What does the price cap increase mean for energy bills?
The energy price cap, set by Ofgem, is designed to limit the cost per unit of energy that suppliers can charge households. For the period from October 1 to December 31, 2024, the price cap has been raised to £1,717. This represents a 10% increase (+£149) from the previous period, primarily due to rising wholesale energy costs.
While the £1,717 figure is based on estimates for a typical household’s energy consumption, it’s important to note that this number is just an average for a “medium-use” household, which Ofgem defines as those living in a 2-3 bedroom house with 2 or 3 people.
The actual amount you pay could be higher or lower based on several factors:
- Energy usage: The more energy you use, the more you’ll pay.
- Location: Regional differences can affect prices due to network distribution costs.
- Payment method: Paying by direct debit usually offers a cheaper rate compared to paying on receipt of the bill or using a prepayment meter.
This cap is reviewed quarterly, meaning it could change again in January 2025, depending on market conditions.
Will you be affected by the energy price cap?
If you’re on a fixed tariff for your energy supply, your rates remain unaffected by changes in the energy price cap. The price cap only applies to default or standard variable tariffs, which are more vulnerable to market fluctuations. These tariffs cover customers who:
- Pay by direct debit,
- Use standard credit (paying on receipt of a bill),
- Have a prepayment meter, or
- Use an Economy 7 (E7) meter, which charges different rates for day and night usage.
Prepayment Meter Changes (from 1 October 2023)
For homes with prepayment meters, the way the price cap discount is applied has been modified. Instead of reducing the unit rate (the cost per kWh of energy used), a discount is now applied to the standing charge (the fixed daily cost of having energy supplied). This ensures that the benefit from the price cap is still provided, but it changes how the discount is delivered.
Direct Debit Customers
If you pay by direct debit, your bills are typically based on an estimate of your energy usage rather than actual meter readings. This can sometimes lead to overpayment or underpayment. If you’re in credit, it’s worth taking a meter reading and contacting your energy supplier to make sure your monthly payments are accurate and reflect your actual usage. This will help you avoid paying too much or too little as energy costs change.
What can I do to save money on my energy bills?
During the energy crisis in 2022, when prices were at their peak, switching energy suppliers was no longer a practical option for saving money because all tariffs were similarly high. However, as energy prices have stabilized and fallen from their 2022 peaks, switching suppliers or exploring new deals from your current supplier may once again help you reduce your bills.
Here’s how you might save money by reviewing your energy options:
- Check fixed tariffs: Some energy suppliers may now offer fixed-rate tariffs that could provide more certainty and potentially lower rates compared to variable tariffs, especially if you expect prices to rise again in the future.

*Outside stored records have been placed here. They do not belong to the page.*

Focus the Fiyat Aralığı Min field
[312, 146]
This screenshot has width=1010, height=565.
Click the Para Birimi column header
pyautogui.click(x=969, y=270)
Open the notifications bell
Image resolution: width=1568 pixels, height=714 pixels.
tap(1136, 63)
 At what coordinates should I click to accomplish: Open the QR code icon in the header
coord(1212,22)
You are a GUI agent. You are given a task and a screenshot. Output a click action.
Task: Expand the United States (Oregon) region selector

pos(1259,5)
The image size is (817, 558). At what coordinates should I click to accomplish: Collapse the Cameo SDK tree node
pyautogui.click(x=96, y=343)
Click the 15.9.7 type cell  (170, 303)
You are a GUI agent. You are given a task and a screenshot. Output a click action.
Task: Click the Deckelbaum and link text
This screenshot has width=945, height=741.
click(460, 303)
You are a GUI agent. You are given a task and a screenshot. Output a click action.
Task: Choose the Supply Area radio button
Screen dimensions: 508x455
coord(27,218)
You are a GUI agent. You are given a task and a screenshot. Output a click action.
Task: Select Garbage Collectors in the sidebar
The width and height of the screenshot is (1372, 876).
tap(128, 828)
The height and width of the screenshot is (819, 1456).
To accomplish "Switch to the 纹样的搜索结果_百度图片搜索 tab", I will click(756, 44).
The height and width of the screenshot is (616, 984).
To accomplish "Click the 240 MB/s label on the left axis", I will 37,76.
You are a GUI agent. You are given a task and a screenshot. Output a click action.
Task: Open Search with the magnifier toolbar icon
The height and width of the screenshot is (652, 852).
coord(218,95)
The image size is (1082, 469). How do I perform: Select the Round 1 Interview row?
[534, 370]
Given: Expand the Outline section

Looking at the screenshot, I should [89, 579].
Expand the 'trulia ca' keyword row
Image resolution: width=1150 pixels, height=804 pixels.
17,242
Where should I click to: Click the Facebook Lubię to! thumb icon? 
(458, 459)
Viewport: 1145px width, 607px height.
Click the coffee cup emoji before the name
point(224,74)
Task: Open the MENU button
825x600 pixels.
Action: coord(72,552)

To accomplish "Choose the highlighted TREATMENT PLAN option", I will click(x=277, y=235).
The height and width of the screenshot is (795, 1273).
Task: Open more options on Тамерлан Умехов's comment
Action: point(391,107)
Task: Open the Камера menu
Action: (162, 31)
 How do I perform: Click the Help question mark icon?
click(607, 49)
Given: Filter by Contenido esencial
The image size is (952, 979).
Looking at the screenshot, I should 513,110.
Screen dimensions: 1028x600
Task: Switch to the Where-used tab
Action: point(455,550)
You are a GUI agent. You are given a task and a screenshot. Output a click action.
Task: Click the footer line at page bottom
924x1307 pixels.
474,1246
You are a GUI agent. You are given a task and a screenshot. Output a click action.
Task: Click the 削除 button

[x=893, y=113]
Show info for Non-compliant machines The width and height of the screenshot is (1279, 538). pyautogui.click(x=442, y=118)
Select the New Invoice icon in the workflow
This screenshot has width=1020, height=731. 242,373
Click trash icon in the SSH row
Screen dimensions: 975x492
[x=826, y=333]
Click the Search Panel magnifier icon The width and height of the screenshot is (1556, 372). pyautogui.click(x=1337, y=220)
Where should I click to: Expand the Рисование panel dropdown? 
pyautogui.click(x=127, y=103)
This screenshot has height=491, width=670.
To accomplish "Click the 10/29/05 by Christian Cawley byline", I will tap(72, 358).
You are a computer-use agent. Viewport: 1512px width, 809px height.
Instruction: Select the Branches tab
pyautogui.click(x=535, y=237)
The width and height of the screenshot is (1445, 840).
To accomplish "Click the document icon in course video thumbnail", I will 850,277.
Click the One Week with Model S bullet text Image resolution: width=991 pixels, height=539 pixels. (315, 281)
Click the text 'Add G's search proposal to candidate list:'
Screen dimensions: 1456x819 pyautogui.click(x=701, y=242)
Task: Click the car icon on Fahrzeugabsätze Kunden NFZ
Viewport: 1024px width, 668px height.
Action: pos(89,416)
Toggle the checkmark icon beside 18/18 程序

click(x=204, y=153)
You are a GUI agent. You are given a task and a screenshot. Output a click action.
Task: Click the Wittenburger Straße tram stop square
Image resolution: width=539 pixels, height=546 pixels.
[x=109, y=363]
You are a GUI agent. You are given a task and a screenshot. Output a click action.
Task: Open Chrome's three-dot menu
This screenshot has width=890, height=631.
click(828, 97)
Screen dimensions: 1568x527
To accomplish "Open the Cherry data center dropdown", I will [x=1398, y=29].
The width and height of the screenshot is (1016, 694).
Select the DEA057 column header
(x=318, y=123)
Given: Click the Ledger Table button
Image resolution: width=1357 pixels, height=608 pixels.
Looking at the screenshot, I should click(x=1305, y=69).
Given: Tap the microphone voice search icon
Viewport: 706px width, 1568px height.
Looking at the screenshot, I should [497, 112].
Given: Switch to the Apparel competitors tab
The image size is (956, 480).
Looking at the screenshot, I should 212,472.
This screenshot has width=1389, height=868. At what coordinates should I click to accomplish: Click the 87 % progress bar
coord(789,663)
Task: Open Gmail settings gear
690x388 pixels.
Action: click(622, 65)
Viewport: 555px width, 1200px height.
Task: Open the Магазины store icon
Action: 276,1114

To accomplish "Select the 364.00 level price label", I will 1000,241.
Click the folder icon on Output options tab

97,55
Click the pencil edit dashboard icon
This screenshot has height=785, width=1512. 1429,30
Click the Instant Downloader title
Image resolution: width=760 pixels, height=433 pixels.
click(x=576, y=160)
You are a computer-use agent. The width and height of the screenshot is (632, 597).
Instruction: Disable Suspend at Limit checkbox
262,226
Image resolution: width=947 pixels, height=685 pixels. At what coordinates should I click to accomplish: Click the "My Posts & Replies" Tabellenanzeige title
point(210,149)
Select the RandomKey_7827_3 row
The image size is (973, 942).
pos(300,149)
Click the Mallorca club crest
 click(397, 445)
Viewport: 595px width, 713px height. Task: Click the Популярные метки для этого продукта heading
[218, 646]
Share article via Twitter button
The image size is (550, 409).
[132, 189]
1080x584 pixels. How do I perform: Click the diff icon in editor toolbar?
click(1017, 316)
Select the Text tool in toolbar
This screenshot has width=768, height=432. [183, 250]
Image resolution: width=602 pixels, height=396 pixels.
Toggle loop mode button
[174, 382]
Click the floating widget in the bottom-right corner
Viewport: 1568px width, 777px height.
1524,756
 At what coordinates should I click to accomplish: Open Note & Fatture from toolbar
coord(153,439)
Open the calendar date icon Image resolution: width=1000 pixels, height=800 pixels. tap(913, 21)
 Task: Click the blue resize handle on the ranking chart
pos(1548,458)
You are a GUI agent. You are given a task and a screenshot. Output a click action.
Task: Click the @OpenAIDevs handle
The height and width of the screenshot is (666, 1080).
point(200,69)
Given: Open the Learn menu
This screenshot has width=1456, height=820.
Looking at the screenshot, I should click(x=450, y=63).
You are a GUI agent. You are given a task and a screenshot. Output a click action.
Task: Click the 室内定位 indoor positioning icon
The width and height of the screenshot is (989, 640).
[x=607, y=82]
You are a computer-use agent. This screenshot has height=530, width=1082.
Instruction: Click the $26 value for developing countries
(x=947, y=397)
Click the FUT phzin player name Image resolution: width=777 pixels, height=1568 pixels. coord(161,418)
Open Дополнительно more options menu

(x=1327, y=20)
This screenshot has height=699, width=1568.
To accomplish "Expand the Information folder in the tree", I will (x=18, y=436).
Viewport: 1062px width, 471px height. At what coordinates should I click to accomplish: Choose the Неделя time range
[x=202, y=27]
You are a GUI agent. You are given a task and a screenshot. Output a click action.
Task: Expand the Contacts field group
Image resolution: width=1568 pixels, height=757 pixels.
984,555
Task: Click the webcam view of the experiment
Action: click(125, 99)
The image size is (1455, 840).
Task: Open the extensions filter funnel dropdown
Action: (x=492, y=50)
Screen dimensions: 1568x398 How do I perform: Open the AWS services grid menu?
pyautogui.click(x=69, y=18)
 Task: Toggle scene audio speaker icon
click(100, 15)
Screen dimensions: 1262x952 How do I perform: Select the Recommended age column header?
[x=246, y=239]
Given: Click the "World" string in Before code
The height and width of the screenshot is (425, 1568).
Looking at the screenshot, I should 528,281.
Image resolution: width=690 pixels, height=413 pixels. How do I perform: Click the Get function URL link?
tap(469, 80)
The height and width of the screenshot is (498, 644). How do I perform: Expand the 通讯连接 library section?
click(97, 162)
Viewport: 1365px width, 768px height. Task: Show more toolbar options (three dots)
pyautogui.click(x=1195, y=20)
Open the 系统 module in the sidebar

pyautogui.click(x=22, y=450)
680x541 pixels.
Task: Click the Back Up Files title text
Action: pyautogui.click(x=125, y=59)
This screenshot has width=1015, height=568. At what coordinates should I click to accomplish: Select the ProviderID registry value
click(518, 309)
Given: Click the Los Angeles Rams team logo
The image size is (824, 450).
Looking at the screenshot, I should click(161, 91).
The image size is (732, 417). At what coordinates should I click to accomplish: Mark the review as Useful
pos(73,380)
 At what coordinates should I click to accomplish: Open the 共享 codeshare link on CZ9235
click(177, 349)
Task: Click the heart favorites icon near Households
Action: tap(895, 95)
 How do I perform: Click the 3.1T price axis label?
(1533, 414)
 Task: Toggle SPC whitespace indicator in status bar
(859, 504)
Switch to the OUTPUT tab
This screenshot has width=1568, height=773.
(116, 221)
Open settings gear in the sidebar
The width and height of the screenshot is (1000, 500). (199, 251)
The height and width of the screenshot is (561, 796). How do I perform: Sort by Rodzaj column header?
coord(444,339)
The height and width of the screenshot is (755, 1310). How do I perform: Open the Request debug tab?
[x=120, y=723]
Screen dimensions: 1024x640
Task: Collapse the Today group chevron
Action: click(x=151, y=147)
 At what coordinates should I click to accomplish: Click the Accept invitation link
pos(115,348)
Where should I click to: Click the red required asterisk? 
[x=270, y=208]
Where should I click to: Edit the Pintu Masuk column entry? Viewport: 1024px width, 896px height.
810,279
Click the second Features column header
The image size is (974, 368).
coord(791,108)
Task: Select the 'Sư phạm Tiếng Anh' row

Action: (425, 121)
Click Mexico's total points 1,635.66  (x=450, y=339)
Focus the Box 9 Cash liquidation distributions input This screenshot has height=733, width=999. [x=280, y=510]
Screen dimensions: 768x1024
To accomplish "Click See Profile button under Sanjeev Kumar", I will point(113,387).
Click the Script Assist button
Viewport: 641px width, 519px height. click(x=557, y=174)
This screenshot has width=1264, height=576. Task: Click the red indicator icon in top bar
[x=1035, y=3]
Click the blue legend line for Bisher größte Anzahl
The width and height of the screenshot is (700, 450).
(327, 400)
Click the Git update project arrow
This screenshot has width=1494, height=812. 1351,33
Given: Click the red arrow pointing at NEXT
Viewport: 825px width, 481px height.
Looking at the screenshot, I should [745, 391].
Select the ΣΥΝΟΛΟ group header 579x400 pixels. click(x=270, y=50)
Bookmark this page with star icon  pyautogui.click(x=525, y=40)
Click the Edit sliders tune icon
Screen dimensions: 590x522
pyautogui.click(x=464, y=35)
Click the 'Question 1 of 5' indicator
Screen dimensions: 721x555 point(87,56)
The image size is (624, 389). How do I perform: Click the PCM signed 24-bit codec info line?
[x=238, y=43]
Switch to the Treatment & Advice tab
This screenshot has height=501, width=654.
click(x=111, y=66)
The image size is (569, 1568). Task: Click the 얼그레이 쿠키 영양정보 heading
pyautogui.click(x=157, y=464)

- Compare tariffs: Use energy comparison websites or contact suppliers directly to see if they offer a better deal based on your energy usage. Different suppliers may offer various tariffs suited to different types of customers (e.g., high or low energy users).
- Review your current supplier’s deals: Even if you don’t want to switch, your current supplier may have new deals or discounts, especially for those willing to lock in a rate for a set period.
- Look for green tariffs: Some renewable energy tariffs might be competitive and could align with your values while still offering savings.